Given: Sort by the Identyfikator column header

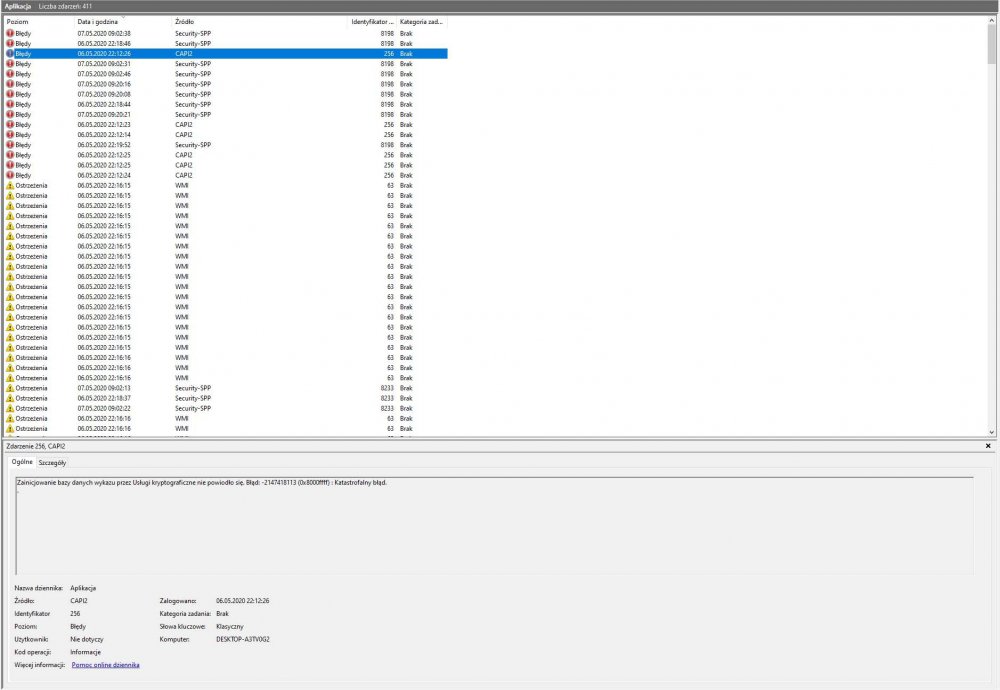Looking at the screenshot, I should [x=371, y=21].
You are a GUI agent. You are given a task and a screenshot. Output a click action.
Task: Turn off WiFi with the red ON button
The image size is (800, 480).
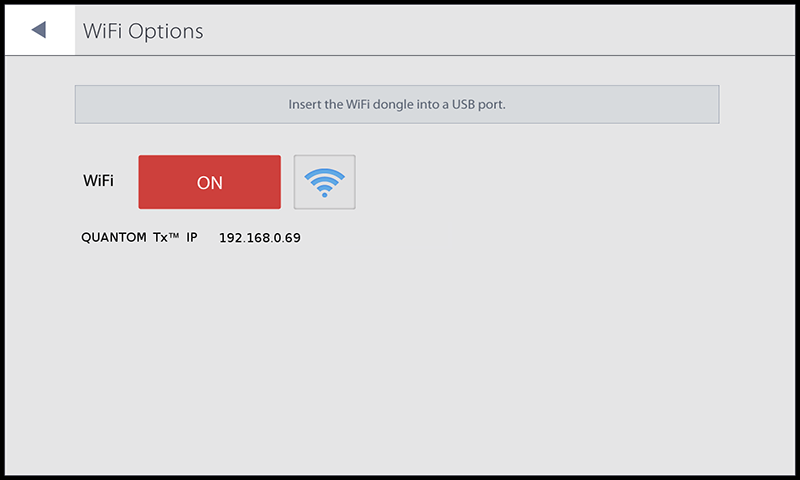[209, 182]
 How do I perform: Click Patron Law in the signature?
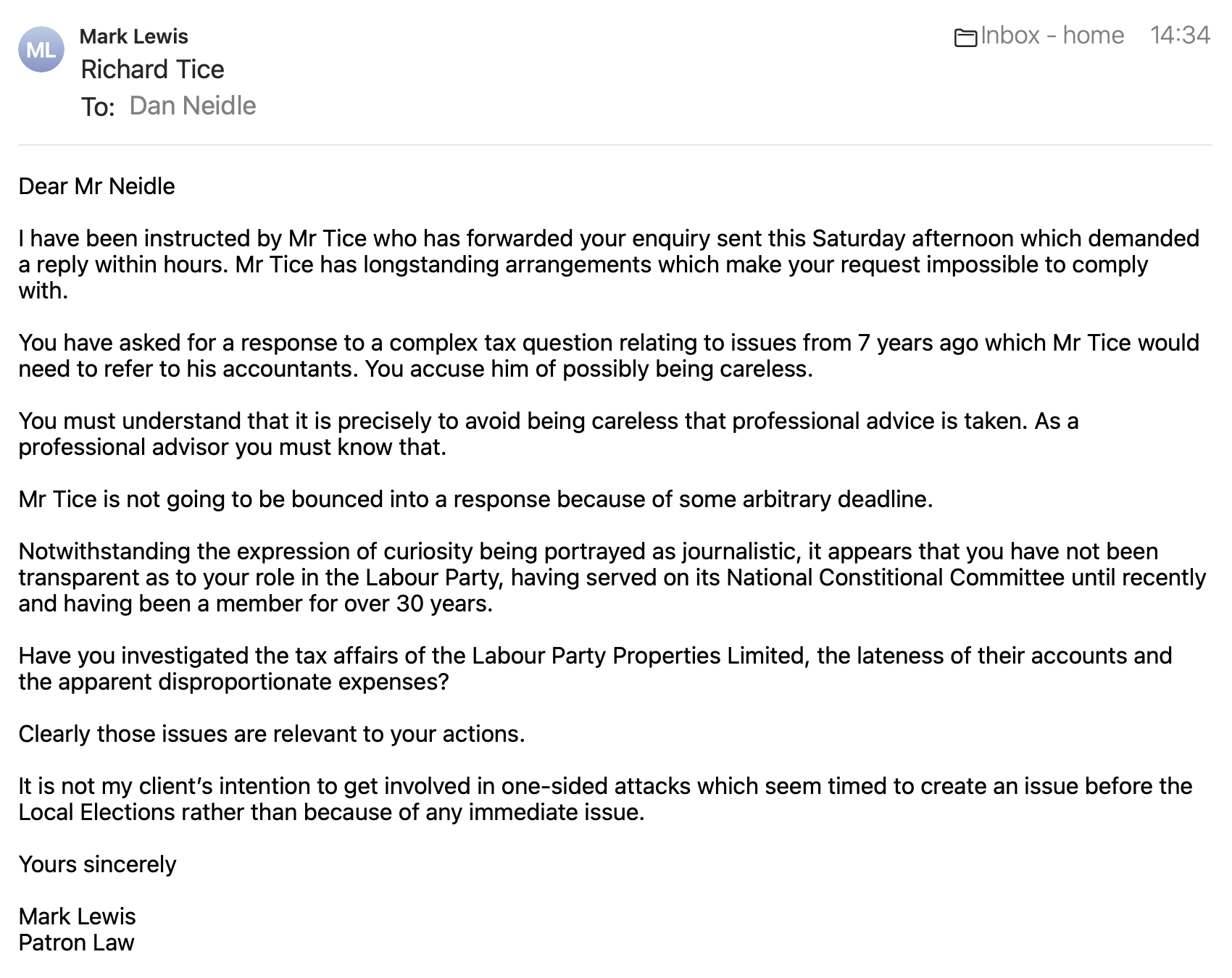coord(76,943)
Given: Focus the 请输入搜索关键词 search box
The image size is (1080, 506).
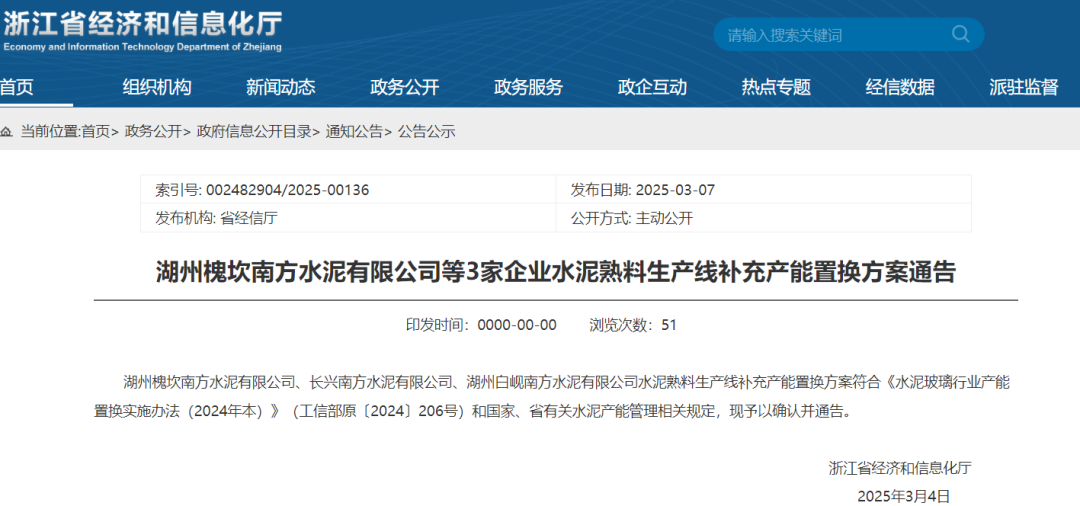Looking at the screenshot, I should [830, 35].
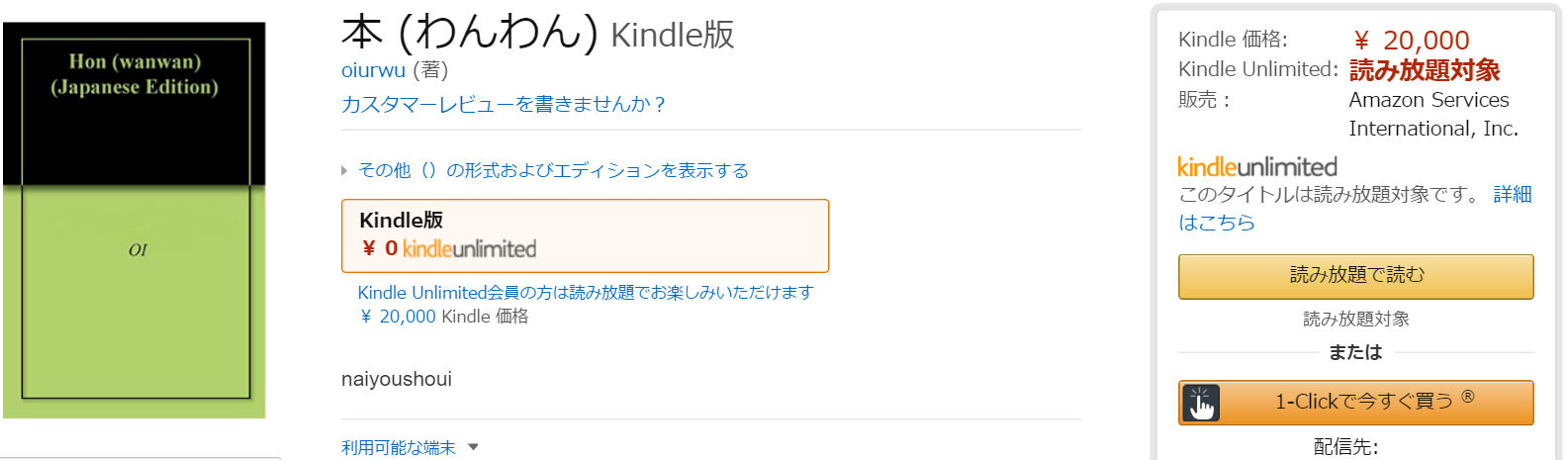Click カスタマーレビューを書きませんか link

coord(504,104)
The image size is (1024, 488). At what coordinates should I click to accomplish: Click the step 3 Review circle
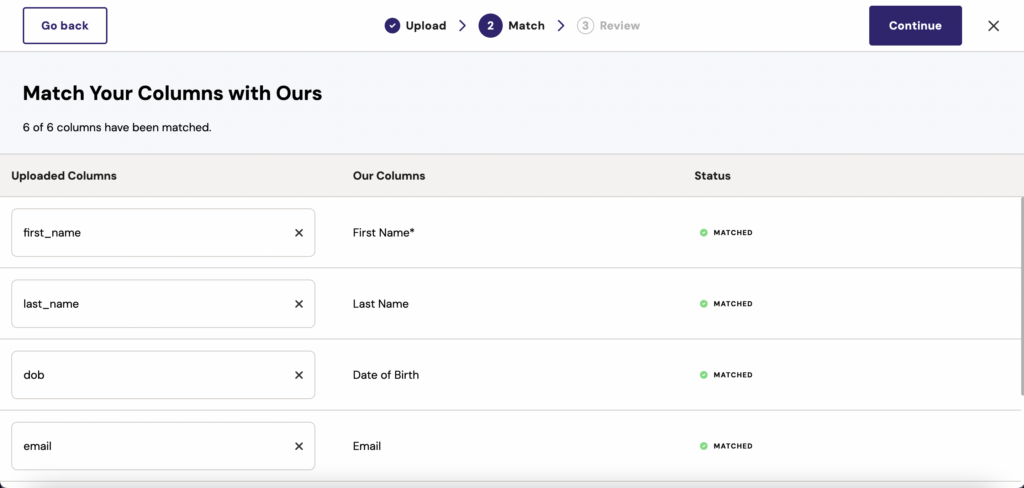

Exercise aim –
Every line of the data above is to be set down word for word, with the pictures left out.

Output of the task –
Given: Sort by the Identyfikator column header

Looking at the screenshot, I should [x=371, y=21].
You are a GUI agent. You are given a task and a screenshot. Output a click action.
Task: Turn off WiFi with the red ON button
The image size is (800, 480).
[209, 182]
 How do I perform: Click Patron Law in the signature?
coord(76,943)
Given: Focus the 请输入搜索关键词 search box
The image size is (1080, 506).
Looking at the screenshot, I should [830, 35].
Click カスタマーレビューを書きませんか link

coord(504,104)
The image size is (1024, 488). At what coordinates should I click to accomplish: Click the step 3 Review circle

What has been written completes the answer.